O vale-tudo


Nunca fui muito de “entrudos” nem de momentos festivos calendarizados que socialmente nos impõem o divertimento como obrigação.


 Nesse aspeto, assumo a minha inteira condição de citadino cosmopolita, bem como a minha total laicidade em matéria de “devoções” calendarizadas, onde é tão óbvia a presença invisível e opressiva da moda e do consumismo.

Mas reconheço, no entanto, a existência de algumas culturas locais em que as festividades carnavalescas persistem em expressões populares de origem remota e ligadas ao tempo em que as válvulas de escape, da folia social, eram momentos únicos de exceção tolerada em sociedades que viviam controladas a ferro e fogo. Entre o corso de Torres Vedras, Estarreja, Mealhada e tantas outras expressões populares, como os caretos de Vinhais, Macedo ou de alguns entrudos da nossa interioridade, está a distância da cultura e do tempo.

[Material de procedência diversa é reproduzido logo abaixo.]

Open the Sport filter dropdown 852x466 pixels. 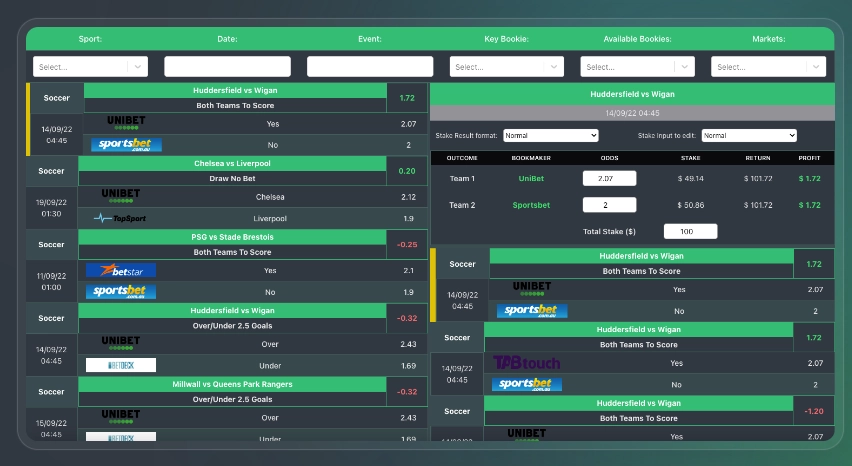(x=90, y=67)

Mas poucos serão aqueles que se interrogarão acerca disso, e muitos aqueles em que persiste no Entrudo a necessidade da folia consentida, da exceção e do disfarce sublimado.

E se a verdade é que hoje não vivemos o mesmo “ferro e fogo” de outrora a motivar-nos excentricidades carnavalescas, persistem ainda assim outras modernas e sofisticadas formas de pressão, igualmente massificadas.

Persistem as ovelhas, persiste o rebanho, só mudou a qualidade da pastorícia. E, contudo, a diferença é abissal: hoje, só come quem gosta e quem quer. E por mais que hoje me apetecesse disfarçar de sms, não consigo, é superior às minhas forças. É que não sou mesmo de carnavais.